Exercícios propostos:
1) Indique se cada afirmação abaixo está de acordo com a crônica, respondendo sim ou não e citando literalmente as palavras que decidem a questão: (a) houve um período de dois anos sem circular pela rua; (b) Alceu Valença não reagiu ao ser chamado pelo nome; (c) o encontro com Alceu Valença se deu no calçadão de Copacabana.
2) Transcreva sem alterações o trecho da crônica que se inicia com as palavras "Águas passadas, quer" e se encerra com "perto de mim.".

Texto de apoio:
##########

Uma escritora e um encontro

o escritor e o encontro

Uma escritora que se preze é um fofoqueiro do asfalto. Seja mulher ou homem, quem escreve, pode ter certeza, essa pessoa vive com as antenas ligadas para captar da rua ideias, personagens, diálogos, enfim, tudo o que diz respeito a todo mundo, mas que as pessoas nem se dão conta. Aí, vem a escritora, o escritor, com seu ouvido e olhar atentos e captam aquele lapso de alguém e transforma em poesia, em crônica, até em romance… Em literatura.

Aí você pode imaginar a angústia que foi ter de passar dois anos sem circular por aí. E, quando circulava, era pra ir numa farmácia, pra fazer um teste de Covid e só via gente na mesma condição e com máscara, numa cidade, fosse ela qual fosse, deserta, triste, sem cor… Como era que se ia escrever se a musa inspiradora, isto é, a vida, estava escondida, agonizando, morrendo?

Teve uma hora que quase sucumbi e desisti desta crônica semanal, juro. Não tinha mais sobre o que falar, e já não aguentava mais ter de ficar acompanhando as sandices do presidente da república, que se desfazia das vidas de nós todos, nem ligando pro nosso sofrimento e deixando com que a gente morresse, pior, nos matando. Não queria mais falar sobre isso. Na pandemia, adoecemos de Bolsonaro também, uma epidemia catastrófica que o Brasil pegou pelo voto.

Águas passadas, quer dizer, águas passando – tanto a pandemia quanto o Bolsonaro (eu ouvi um AMÉM?) – e já faz um certo tempinho que a vida voltou ao asfalto, que as pessoas voltaram a ganhar as ruas. Uma alegria só. Caminhando no calçadão de Ipanema, ontem, eu vi até o Alceu Valença, no que falei seu nome e ele me retribuiu com muita simpatia. Como é bom ver as pessoas, ainda mais os nossos ídolos vivinhos da Silva.

Pois sim, nessa de sair de dentro de casa e ir pra rua, pra mim, foi um processo meio traumático. “Destraumatizar” do pânico que eu peguei de gente, leva tempo. Ando evoluindo aos poucos, com máscara, mas cada vez mais virando humana e menos Juma Marruá (você tá vendo o remake do Pantanal pra saber quem é a Juma? Não? Menina, tá ótima!), estou deixando de virar uma onça a cada pessoa que chega perto de mim.

##########

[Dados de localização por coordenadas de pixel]
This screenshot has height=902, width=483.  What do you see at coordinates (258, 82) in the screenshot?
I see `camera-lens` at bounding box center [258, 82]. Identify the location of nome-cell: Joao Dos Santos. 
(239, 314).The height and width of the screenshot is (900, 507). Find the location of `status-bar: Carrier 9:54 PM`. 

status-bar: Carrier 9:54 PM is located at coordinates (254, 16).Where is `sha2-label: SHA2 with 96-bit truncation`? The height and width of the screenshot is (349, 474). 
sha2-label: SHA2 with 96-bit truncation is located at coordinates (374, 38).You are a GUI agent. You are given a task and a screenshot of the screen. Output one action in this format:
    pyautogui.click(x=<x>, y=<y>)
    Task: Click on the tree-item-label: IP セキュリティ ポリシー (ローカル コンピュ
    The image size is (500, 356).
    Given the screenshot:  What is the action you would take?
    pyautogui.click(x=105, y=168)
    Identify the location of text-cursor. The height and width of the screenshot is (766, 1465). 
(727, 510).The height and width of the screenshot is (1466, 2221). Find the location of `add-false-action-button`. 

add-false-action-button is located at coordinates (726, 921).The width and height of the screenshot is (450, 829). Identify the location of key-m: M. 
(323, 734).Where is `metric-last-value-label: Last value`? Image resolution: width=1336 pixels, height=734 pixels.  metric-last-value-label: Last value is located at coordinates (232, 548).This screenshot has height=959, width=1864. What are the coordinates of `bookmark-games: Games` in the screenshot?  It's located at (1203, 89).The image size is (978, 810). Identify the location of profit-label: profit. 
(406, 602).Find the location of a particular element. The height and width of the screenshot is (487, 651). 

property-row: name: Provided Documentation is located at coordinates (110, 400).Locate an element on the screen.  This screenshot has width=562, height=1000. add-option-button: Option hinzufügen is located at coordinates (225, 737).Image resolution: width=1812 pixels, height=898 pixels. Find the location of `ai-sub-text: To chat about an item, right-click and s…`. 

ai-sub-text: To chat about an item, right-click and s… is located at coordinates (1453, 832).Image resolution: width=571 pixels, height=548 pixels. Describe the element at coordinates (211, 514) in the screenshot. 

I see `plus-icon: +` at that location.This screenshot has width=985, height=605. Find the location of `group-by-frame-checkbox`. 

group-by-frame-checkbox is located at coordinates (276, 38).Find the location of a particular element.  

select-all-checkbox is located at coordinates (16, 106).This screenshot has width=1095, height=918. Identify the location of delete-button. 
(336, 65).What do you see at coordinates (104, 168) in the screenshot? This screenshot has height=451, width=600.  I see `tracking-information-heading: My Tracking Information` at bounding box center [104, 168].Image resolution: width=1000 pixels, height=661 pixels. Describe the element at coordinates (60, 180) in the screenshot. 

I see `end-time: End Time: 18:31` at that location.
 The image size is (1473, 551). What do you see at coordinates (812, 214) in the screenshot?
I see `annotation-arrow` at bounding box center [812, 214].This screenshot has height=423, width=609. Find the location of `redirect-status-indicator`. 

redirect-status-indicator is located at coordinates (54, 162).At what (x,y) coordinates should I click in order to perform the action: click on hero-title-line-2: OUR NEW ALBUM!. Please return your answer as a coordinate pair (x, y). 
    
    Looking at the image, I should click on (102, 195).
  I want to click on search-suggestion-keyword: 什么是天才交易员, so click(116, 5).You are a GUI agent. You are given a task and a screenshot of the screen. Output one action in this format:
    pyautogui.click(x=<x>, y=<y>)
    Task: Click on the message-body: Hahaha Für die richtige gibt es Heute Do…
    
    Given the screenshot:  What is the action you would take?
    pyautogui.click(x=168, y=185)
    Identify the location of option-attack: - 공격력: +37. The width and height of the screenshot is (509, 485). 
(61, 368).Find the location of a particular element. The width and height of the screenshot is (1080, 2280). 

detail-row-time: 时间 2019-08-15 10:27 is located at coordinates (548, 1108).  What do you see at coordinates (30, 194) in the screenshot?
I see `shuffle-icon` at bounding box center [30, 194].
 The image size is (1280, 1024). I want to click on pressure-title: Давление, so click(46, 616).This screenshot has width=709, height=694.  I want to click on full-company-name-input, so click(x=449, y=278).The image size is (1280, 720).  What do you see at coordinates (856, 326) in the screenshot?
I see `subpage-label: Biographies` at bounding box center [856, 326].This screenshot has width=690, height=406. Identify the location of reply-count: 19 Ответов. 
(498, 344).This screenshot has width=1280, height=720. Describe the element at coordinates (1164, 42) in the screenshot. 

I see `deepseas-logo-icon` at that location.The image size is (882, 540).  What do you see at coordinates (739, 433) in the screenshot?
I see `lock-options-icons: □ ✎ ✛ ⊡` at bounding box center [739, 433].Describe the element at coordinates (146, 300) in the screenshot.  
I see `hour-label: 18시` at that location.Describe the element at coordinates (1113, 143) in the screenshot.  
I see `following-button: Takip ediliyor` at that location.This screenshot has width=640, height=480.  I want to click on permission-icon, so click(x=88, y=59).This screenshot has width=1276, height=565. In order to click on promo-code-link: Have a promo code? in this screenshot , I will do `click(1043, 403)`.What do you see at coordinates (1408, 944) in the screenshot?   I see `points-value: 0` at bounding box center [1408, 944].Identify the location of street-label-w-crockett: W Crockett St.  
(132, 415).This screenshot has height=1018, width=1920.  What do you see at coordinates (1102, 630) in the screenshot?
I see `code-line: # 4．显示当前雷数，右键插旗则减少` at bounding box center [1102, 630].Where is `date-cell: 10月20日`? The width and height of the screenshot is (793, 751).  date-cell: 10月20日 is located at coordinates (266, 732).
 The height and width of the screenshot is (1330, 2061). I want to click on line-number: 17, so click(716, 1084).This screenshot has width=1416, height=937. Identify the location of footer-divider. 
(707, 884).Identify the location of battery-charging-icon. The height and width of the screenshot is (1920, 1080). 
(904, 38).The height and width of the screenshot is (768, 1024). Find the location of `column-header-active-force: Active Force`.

##########

Respostas dos exercícios:
1)
(a) Sim: "ter de passar dois anos sem circular por aí".
(b) Não: "ele me retribuiu com muita simpatia".
(c) Não: "Caminhando no calçadão de Ipanema".

2)
Águas passadas, quer dizer, águas passando – tanto a pandemia quanto o Bolsonaro (eu ouvi um AMÉM?) – e já faz um certo tempinho que a vida voltou ao asfalto, que as pessoas voltaram a ganhar as ruas. Uma alegria só. Caminhando no calçadão de Ipanema, ontem, eu vi até o Alceu Valença, no que falei seu nome e ele me retribuiu com muita simpatia. Como é bom ver as pessoas, ainda mais os nossos ídolos vivinhos da Silva.

Pois sim, nessa de sair de dentro de casa e ir pra rua, pra mim, foi um processo meio traumático. “Destraumatizar” do pânico que eu peguei de gente, leva tempo. Ando evoluindo aos poucos, com máscara, mas cada vez mais virando humana e menos Juma Marruá (você tá vendo o remake do Pantanal pra saber quem é a Juma? Não? Menina, tá ótima!), estou deixando de virar uma onça a cada pessoa que chega perto de mim.